--- EXCERPTED DATA Enclosed Below ---

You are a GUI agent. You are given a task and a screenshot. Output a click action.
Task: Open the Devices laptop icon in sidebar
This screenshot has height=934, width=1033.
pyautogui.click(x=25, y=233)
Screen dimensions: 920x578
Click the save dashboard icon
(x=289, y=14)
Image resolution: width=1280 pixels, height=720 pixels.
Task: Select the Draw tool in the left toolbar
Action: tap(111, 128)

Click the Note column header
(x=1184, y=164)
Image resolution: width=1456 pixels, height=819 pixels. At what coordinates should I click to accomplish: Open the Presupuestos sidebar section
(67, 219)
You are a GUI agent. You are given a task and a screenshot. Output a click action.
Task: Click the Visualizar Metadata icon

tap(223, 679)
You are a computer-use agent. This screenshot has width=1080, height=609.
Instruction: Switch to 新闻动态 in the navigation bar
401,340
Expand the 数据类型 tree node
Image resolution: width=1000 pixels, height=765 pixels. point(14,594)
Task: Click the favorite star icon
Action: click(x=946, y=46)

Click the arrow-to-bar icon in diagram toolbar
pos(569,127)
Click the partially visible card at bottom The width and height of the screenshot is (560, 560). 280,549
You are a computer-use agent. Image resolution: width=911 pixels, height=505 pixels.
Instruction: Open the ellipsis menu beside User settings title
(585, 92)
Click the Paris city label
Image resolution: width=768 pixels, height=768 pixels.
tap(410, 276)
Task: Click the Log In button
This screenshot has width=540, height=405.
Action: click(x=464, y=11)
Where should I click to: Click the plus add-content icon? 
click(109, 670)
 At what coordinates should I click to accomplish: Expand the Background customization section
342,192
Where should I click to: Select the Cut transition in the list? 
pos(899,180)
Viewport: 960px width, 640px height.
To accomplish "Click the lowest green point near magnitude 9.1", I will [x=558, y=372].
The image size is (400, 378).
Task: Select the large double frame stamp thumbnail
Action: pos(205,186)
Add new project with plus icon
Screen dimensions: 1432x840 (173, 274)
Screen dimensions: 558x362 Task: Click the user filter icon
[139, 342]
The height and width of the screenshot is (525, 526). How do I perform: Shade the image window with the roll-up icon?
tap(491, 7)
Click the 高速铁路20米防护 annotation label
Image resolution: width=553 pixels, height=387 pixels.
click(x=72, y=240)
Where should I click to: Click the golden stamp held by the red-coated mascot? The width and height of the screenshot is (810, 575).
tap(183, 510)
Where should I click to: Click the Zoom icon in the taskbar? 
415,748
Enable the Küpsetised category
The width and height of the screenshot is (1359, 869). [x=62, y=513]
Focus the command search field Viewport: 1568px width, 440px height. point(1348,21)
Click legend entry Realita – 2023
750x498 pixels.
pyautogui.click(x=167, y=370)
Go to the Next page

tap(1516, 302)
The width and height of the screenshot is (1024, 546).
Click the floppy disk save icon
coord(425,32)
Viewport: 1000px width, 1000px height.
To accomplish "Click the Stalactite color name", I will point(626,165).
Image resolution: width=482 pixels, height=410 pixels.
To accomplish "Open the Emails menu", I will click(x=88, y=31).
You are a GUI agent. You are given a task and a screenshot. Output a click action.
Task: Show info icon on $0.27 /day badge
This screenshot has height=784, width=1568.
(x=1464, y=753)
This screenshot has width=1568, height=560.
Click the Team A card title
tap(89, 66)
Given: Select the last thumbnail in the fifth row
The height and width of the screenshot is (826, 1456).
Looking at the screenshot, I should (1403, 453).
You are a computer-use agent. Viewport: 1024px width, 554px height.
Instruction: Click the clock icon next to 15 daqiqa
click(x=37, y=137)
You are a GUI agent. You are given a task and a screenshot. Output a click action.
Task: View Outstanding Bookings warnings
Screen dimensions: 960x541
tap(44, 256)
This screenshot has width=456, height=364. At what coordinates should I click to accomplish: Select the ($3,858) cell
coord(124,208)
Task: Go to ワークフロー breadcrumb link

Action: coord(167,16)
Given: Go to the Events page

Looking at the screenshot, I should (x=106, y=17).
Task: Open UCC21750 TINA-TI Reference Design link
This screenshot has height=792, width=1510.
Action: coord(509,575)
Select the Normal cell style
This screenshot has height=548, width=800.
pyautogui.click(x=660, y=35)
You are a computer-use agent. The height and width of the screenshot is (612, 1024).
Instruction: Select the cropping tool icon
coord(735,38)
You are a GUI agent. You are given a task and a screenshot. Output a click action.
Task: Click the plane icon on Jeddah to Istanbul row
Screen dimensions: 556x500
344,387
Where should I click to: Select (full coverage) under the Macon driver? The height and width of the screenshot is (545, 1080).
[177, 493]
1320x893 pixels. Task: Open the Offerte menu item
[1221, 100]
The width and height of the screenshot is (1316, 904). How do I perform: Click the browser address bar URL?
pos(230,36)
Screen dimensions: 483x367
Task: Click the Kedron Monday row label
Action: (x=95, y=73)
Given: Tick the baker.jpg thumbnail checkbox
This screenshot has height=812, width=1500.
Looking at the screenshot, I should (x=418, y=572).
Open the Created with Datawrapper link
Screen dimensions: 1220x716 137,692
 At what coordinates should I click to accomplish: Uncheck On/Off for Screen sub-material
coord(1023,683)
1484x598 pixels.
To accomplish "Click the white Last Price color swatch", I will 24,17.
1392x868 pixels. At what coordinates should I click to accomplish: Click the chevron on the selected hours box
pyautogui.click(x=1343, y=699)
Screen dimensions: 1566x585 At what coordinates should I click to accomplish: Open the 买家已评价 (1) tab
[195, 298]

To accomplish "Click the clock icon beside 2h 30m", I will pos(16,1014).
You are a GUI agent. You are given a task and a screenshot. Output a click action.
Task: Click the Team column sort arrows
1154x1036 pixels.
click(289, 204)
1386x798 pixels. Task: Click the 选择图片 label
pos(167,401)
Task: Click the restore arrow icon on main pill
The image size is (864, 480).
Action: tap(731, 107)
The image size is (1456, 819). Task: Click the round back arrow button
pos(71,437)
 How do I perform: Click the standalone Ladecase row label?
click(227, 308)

--- End of Enclosed EXCERPTED DATA ---

- **EXERCISE BRIEF**:
Go through the records above and copy every line with the word "color".

- **RESULT FOR THIS EXERCISE**:
To accomplish "Click the Stalactite color name", I will point(626,165).
To accomplish "Click the white Last Price color swatch", I will 24,17.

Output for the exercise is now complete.